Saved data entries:
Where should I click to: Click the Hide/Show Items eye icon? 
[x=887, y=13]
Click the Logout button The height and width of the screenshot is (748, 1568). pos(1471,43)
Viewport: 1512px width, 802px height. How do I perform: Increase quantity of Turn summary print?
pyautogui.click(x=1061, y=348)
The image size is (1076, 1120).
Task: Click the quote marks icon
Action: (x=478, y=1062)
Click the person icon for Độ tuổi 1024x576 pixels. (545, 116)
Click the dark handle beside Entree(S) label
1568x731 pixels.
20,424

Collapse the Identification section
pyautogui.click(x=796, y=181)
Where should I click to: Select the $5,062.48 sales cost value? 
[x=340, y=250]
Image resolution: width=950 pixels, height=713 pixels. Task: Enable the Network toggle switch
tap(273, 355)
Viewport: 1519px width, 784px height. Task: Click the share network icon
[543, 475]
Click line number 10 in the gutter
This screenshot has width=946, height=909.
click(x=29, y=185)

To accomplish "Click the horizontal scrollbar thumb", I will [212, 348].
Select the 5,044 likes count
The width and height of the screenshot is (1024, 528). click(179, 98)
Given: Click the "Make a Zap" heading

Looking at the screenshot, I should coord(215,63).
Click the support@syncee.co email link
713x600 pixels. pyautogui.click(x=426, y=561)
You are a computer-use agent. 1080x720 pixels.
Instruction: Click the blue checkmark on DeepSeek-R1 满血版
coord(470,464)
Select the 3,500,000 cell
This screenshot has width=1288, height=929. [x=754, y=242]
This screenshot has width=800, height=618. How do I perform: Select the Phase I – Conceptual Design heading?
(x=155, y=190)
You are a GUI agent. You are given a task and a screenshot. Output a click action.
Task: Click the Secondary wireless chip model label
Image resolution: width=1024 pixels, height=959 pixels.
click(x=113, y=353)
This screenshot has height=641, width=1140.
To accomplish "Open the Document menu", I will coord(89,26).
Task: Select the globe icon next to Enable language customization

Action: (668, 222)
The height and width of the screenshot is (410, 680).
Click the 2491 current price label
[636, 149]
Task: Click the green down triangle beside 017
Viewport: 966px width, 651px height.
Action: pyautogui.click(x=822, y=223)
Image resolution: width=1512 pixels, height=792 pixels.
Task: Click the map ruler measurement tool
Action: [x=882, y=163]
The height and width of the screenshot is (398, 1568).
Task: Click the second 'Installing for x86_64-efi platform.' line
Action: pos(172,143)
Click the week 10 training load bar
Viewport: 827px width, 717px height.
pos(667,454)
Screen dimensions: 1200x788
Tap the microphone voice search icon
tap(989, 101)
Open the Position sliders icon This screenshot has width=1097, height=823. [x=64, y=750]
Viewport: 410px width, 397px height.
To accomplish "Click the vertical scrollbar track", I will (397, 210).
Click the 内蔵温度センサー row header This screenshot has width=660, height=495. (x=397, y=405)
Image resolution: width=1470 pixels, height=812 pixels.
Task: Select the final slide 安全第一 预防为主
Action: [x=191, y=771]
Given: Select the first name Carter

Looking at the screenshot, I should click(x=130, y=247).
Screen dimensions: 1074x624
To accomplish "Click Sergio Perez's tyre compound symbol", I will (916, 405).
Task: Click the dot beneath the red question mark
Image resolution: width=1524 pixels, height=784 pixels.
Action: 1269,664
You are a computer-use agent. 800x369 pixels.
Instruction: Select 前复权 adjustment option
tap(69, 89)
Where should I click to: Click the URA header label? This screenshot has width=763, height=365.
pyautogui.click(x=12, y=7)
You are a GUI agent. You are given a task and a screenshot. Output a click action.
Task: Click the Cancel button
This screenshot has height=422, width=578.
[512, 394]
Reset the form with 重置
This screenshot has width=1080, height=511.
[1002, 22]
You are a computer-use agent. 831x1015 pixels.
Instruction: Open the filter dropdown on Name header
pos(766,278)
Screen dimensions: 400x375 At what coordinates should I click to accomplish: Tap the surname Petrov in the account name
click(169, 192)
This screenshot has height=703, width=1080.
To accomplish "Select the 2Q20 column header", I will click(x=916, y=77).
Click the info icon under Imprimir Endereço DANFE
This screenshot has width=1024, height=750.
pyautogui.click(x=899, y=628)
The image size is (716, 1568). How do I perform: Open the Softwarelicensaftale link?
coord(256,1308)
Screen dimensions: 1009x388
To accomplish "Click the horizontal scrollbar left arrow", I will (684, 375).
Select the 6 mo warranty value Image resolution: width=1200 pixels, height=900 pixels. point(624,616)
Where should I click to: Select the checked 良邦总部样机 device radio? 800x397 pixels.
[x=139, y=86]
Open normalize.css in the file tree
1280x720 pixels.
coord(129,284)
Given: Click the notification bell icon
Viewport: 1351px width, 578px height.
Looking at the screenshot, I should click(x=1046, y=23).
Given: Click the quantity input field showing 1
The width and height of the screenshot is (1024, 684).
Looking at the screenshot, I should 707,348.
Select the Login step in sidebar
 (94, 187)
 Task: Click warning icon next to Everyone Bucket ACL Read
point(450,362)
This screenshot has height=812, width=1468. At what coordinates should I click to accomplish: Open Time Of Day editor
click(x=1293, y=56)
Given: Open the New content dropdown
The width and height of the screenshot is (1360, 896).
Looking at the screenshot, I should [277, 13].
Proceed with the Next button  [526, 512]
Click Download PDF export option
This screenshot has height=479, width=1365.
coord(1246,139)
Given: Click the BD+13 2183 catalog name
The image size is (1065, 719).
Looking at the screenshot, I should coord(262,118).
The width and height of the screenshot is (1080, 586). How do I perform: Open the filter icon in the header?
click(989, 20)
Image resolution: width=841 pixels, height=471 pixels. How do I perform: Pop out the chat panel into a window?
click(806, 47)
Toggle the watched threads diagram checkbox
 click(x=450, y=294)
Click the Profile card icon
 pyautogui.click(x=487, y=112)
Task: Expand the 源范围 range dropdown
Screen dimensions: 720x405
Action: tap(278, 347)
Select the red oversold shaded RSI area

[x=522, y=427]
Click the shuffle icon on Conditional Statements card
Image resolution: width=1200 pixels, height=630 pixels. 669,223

- **Problem to work on**:
The lines above may hold the string "horizontal". Say how many do, and give only that number.

- **Output of the exercise**:
2